But before he had left the house, while mingling with the crowd in one of the larger rooms, he saw the President reappear beside an important, prosperous-looking figure, on whom the kindly giant was now smiling with humorous toleration. He noticed the divided attention of the crowd; the name of Senator Boompointer was upon every lip; he was nearly face to face with that famous dispenser of place and preferment—this second husband of Susy! An indescribable feeling—half cynical, half fateful—came over him. He would not have been surprised to see Jim Hooker join the throng, which now seemed to him to even dwarf the lonely central figure that had so lately touched him! He wanted to escape it all!
But his fate brought him to the entrance at the same moment that Boompointer was leaving it, and that distinguished man brushed hastily by him as a gorgeous carriage, drawn by two spirited horses, and driven by a resplendent negro coachman, dashed up. It was the Boompointer carriage.
A fashionably-dressed, pretty woman, who, in style, bearing, opulent contentment, and ingenuous self-consciousness, was in perfect keeping with the slight ostentation of the equipage, was its only occupant. As Boompointer stepped into the vehicle, her blue eyes fell for an instant on Brant. A happy, childlike pink flush came into her cheeks, and a violet ray of recognition and mischief darted from her eyes to his.

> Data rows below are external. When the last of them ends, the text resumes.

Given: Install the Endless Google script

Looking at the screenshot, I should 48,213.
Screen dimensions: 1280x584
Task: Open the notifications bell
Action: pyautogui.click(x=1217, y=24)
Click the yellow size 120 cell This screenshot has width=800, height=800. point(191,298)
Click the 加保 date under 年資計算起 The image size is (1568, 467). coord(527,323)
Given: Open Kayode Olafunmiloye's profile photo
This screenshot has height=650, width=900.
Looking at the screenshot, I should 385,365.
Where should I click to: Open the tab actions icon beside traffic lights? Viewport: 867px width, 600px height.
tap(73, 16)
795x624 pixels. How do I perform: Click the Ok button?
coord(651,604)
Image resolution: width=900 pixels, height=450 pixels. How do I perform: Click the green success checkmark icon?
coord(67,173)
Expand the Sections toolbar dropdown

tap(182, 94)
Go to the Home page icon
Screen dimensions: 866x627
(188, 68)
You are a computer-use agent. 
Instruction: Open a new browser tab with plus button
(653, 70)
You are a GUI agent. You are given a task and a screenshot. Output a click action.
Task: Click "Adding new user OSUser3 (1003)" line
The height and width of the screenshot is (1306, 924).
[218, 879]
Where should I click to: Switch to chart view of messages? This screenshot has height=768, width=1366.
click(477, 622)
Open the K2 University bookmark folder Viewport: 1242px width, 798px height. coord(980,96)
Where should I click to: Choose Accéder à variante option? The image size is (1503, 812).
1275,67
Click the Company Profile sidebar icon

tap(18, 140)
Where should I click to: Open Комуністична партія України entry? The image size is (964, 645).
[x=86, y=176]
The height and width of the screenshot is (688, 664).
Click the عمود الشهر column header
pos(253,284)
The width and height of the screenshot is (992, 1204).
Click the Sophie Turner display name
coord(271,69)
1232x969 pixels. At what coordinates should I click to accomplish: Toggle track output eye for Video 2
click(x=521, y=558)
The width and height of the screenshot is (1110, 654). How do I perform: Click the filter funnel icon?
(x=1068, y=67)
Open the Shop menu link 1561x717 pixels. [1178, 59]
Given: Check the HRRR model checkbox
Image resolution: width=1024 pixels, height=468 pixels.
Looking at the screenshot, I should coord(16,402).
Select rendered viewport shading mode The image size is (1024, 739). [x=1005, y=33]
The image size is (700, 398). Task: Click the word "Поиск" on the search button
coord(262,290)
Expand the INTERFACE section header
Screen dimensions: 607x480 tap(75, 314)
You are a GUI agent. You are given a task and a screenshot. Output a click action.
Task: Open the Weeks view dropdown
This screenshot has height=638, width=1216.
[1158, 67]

For it was Susy.
CHAPTER II.
When Brant returned to his hotel there was an augmented respect in the voice of the clerk as he handed him a note with the remark that it had been left by Senator Boompointer’s coachman. He had no difficulty in recognizing Susy’s peculiarly Brobdingnagian school-girl hand.
“Kla’uns, I call it real mean! I believe you just hoped I wouldn’t know you. If you’re a bit like your old self you’ll come right off here—this very night! I’ve got a big party on—but we can talk somewhere between the acts! Haven’t I growed? Tell me! And my! what a gloomy swell the young brigadier is! The carriage will come for you—so you have no excuse.”
The effect of this childish note upon Brant was strangely out of proportion to its triviality. But then it was Susy’s very triviality—so expressive of her characteristic irresponsibility—which had always affected him at such moments. Again, as at Robles, he felt it react against his own ethics. Was she not right in her delightful materialism? Was she not happier than if she had been consistently true to Mrs. Peyton, to the convent, to the episode of her theatrical career, to Jim Hooker—even to himself? And did he conscientiously believe that Hooker or himself had suffered from her inconsistency? No! From all that he had heard, she was a suitable helpmate to the senator, in her social attractiveness, her charming ostentations, her engaging vanity that disarmed suspicion, and her lack of responsibility even in her partisanship. Nobody ever dared to hold the senator responsible for her promises, even while enjoying the fellowship of both, and it is said that the worthy man singularly profited by it. Looking upon the invitation as a possible distraction to his gloomy thoughts, Brant resolved to go.